=== Provided data ===
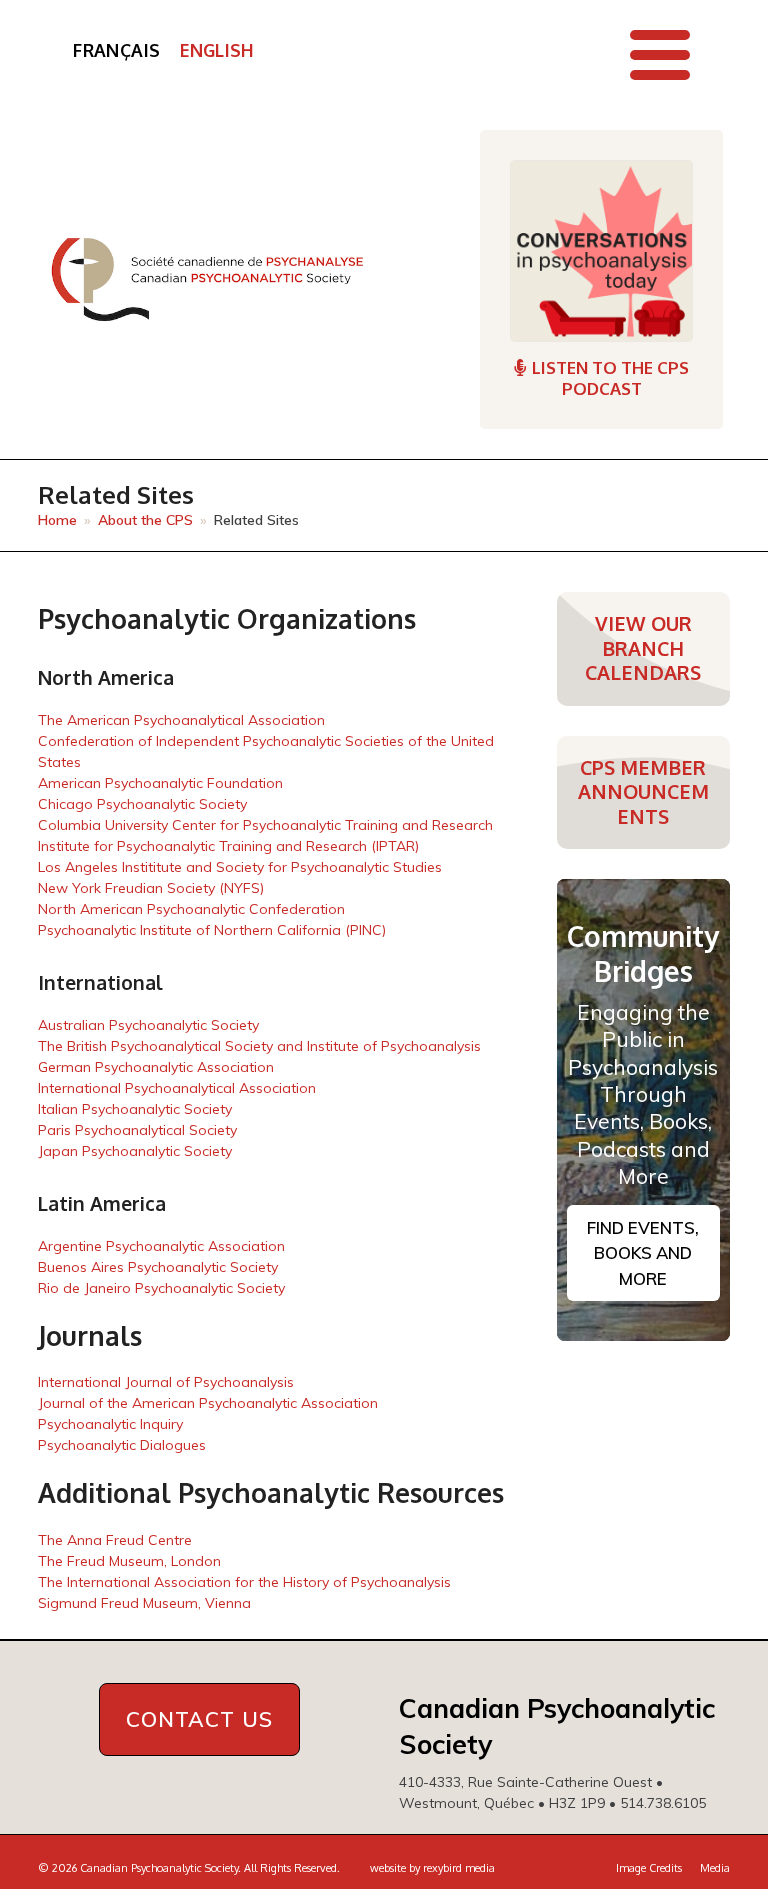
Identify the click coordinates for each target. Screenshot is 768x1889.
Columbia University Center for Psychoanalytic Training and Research (265, 825)
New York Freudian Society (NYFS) (151, 888)
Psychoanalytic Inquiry (110, 1424)
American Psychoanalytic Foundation (160, 783)
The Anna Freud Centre (115, 1540)
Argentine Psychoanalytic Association (161, 1246)
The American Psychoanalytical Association (181, 720)
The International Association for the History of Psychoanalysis (244, 1582)
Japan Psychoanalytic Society (135, 1151)
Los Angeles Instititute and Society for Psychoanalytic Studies (240, 867)
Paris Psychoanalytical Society (137, 1130)
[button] (660, 55)
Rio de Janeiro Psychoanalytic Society (161, 1288)
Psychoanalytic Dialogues (122, 1445)
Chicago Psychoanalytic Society (142, 804)
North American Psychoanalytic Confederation (191, 909)
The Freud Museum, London (129, 1561)
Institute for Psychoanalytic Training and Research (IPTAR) (228, 846)
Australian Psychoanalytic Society (148, 1025)
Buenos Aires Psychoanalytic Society (158, 1267)
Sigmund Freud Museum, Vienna (144, 1603)
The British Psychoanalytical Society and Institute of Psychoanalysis (259, 1046)
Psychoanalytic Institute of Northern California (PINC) (212, 930)
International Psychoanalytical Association (177, 1088)
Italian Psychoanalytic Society (135, 1109)
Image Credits (649, 1868)
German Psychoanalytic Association (156, 1067)
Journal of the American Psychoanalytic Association (208, 1403)
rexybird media (459, 1868)
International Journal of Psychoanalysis (166, 1382)
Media (715, 1868)
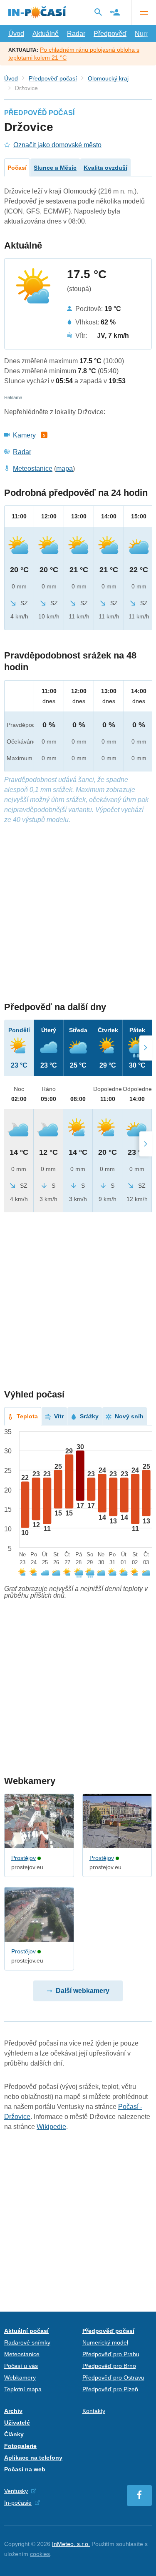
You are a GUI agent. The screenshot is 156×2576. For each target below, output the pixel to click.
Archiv (13, 2411)
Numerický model (105, 2342)
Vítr (59, 1416)
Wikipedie (51, 2126)
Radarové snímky (27, 2342)
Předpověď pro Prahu (110, 2354)
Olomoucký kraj (108, 78)
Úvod (16, 33)
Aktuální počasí (26, 2330)
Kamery (24, 435)
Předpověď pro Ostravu (113, 2377)
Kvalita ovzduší (105, 167)
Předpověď (110, 33)
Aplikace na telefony (33, 2457)
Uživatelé (17, 2422)
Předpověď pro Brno (109, 2365)
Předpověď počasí (53, 78)
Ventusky (16, 2491)
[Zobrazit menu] (143, 12)
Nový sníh (129, 1416)
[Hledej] (98, 12)
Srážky (89, 1416)
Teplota (27, 1416)
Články (14, 2434)
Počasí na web (24, 2469)
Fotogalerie (20, 2446)
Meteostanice (32, 468)
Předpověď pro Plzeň (110, 2389)
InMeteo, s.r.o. (71, 2544)
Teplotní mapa (23, 2389)
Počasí (17, 167)
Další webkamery (82, 1990)
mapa (64, 468)
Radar (76, 33)
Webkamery (20, 2377)
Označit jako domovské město (57, 144)
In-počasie (18, 2502)
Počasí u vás (21, 2365)
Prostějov (23, 1858)
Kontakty (93, 2411)
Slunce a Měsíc (55, 167)
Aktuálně (45, 33)
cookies (40, 2554)
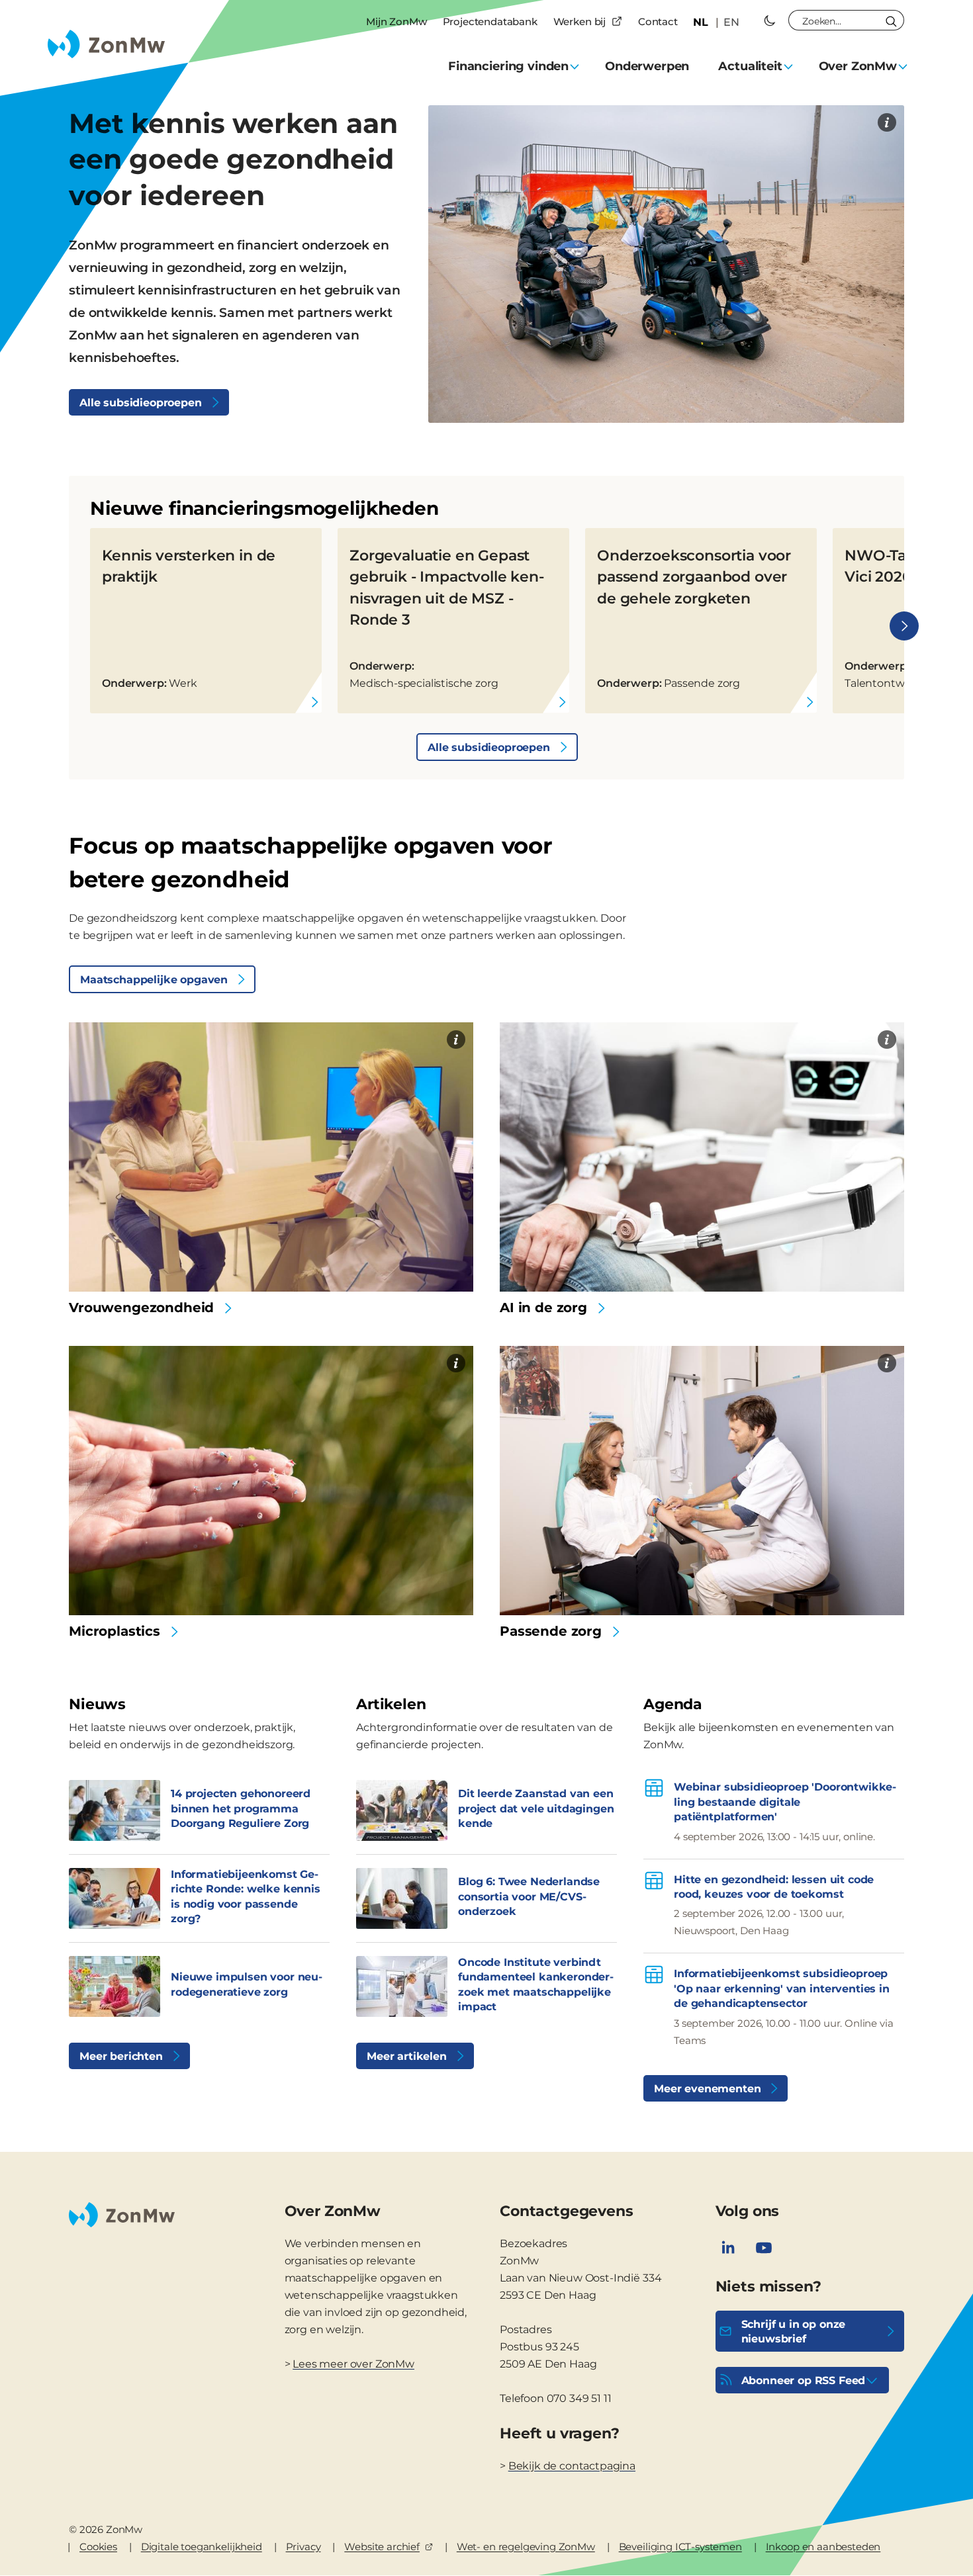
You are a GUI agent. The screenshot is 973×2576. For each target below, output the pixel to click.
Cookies (98, 2546)
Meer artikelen (407, 2056)
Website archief (382, 2546)
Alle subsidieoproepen (140, 402)
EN (731, 22)
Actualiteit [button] (750, 66)
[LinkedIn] (728, 2247)
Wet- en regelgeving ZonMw (526, 2546)
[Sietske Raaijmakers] (887, 1363)
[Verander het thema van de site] (770, 20)
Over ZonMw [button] (858, 66)
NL (700, 22)
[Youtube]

=== Instructions to follow ===
Copy out exactly the lines above beginning with the line that contains "Rio de Janeiro" and finishing with the line that contains "[LinkedIn] (728, 2247)", including both; leave the pictures out.

=== Solution to the exercise ===
Rio de Janeiro Psychoanalytic Society (161, 1288)
Psychoanalytic Dialogues (122, 1445)
Chicago Psychoanalytic Society (142, 804)
North American Psychoanalytic Confederation (191, 909)
The Freud Museum, London (129, 1561)
Institute for Psychoanalytic Training and Research (IPTAR) (228, 846)
Australian Psychoanalytic Society (148, 1025)
Buenos Aires Psychoanalytic Society (158, 1267)
Sigmund Freud Museum, Vienna (144, 1603)
The British Psychoanalytical Society and Institute of Psychoanalysis (259, 1046)
Psychoanalytic Institute of Northern California (PINC) (212, 930)
International Psychoanalytical Association (177, 1088)
Italian Psychoanalytic Society (135, 1109)
Image Credits (649, 1868)
German Psychoanalytic Association (156, 1067)
Journal of the American Psychoanalytic Association (208, 1403)
rexybird media (459, 1868)
International Journal of Psychoanalysis (166, 1382)
Media (715, 1868)
You are a GUI agent. The screenshot is 156×2576. For each target below, output the pixel to click.
Archiv (13, 2411)
Numerický model (105, 2342)
Vítr (59, 1416)
Wikipedie (51, 2126)
Radarové snímky (27, 2342)
Předpověď pro Prahu (110, 2354)
Olomoucký kraj (108, 78)
Úvod (16, 33)
Aktuální počasí (26, 2330)
Kamery (24, 435)
Předpověď pro Ostravu (113, 2377)
Kvalita ovzduší (105, 167)
Předpověď (110, 33)
Aplikace na telefony (33, 2457)
Uživatelé (17, 2422)
Předpověď pro Brno (109, 2365)
Předpověď počasí (53, 78)
Ventusky (16, 2491)
[Zobrazit menu] (143, 12)
Nový sníh (129, 1416)
[Hledej] (98, 12)
Srážky (89, 1416)
Teplota (27, 1416)
Články (14, 2434)
Počasí na web (24, 2469)
Fotogalerie (20, 2446)
Meteostanice (32, 468)
Předpověď pro Plzeň (110, 2389)
InMeteo, s.r.o. (71, 2544)
Teplotní mapa (23, 2389)
Počasí (17, 167)
Další webkamery (82, 1990)
mapa (64, 468)
Radar (76, 33)
Webkamery (20, 2377)
Označit jako domovské město (57, 144)
In-počasie (18, 2502)
Počasí u vás (21, 2365)
Prostějov (23, 1858)
Kontakty (93, 2411)
Slunce a Měsíc (55, 167)
Aktuálně (45, 33)
cookies (40, 2554)
You are a GUI agent. The screenshot is 973×2576. For each target below, output the pixel to click.
Cookies (98, 2546)
Meer artikelen (407, 2056)
Website archief (382, 2546)
Alle subsidieoproepen (140, 402)
EN (731, 22)
Actualiteit [button] (750, 66)
[LinkedIn] (728, 2247)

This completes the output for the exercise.